§ What you need to do: The word "filter" may appear in the records below. Report how many lines contain it, and write nothing besides the number.

§ Source data:

※ ※ ※

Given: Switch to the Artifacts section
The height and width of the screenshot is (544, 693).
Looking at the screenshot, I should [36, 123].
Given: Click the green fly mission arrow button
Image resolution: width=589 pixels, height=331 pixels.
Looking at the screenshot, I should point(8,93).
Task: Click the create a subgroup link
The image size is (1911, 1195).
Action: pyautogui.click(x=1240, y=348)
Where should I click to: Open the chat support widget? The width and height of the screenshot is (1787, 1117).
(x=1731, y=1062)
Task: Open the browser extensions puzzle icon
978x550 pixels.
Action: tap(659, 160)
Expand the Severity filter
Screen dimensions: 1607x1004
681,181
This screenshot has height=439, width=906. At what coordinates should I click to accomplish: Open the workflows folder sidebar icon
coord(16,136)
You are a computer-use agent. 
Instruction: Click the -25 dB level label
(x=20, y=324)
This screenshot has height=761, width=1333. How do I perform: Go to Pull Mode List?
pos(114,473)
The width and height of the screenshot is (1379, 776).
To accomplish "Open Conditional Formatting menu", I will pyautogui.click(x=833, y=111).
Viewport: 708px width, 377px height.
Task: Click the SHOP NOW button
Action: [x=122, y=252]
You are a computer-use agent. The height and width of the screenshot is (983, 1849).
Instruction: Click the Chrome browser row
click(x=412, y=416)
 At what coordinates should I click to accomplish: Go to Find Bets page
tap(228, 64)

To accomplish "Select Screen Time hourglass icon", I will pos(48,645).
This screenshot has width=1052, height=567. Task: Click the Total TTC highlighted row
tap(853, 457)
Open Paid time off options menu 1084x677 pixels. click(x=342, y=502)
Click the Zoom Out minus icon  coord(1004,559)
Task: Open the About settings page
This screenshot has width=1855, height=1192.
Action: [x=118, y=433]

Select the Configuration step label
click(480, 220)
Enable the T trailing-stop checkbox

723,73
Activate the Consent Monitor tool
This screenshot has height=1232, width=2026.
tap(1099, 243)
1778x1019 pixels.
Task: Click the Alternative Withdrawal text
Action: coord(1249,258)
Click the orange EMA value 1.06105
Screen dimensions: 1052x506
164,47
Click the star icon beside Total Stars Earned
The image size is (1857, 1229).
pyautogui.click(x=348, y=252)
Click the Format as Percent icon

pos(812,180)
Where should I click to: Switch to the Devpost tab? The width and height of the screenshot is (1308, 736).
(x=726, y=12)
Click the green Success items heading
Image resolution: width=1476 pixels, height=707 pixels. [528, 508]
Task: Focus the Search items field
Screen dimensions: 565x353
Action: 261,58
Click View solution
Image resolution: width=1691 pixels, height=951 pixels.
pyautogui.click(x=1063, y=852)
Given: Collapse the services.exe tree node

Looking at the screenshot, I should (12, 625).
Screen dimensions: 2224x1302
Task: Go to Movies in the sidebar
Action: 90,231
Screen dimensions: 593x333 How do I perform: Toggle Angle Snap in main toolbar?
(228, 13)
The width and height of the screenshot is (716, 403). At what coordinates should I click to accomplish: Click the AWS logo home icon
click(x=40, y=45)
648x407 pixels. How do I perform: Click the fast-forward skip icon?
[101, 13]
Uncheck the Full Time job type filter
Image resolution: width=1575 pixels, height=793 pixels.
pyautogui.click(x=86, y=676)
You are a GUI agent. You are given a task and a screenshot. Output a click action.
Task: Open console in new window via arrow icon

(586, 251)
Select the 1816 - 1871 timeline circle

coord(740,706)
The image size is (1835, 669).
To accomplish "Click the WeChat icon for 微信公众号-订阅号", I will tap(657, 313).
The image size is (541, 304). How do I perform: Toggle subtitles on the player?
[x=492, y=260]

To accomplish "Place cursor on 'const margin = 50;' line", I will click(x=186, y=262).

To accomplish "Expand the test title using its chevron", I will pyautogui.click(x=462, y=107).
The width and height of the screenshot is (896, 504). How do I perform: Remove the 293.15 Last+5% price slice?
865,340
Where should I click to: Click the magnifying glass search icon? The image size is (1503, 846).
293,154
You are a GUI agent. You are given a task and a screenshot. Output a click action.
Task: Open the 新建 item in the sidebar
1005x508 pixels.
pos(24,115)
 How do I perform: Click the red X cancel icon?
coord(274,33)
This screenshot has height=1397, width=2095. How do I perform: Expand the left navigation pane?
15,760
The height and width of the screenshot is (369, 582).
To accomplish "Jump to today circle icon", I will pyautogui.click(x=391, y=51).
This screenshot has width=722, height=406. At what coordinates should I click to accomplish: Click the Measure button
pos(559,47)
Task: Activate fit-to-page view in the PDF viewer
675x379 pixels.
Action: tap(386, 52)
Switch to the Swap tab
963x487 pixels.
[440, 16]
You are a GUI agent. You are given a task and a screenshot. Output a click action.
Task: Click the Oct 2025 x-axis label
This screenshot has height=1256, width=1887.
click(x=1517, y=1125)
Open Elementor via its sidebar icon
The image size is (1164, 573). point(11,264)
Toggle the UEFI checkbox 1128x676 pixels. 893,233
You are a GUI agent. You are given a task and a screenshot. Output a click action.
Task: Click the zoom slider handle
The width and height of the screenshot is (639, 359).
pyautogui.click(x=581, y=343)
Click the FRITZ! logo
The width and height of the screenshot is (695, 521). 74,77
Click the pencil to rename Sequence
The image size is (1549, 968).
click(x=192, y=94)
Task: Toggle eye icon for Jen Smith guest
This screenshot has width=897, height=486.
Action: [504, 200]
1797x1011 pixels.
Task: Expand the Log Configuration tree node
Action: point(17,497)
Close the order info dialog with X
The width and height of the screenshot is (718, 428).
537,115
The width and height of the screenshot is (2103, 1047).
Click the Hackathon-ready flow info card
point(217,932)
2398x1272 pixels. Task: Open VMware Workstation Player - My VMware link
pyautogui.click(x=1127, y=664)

※ ※ ※

§ Solution below: 2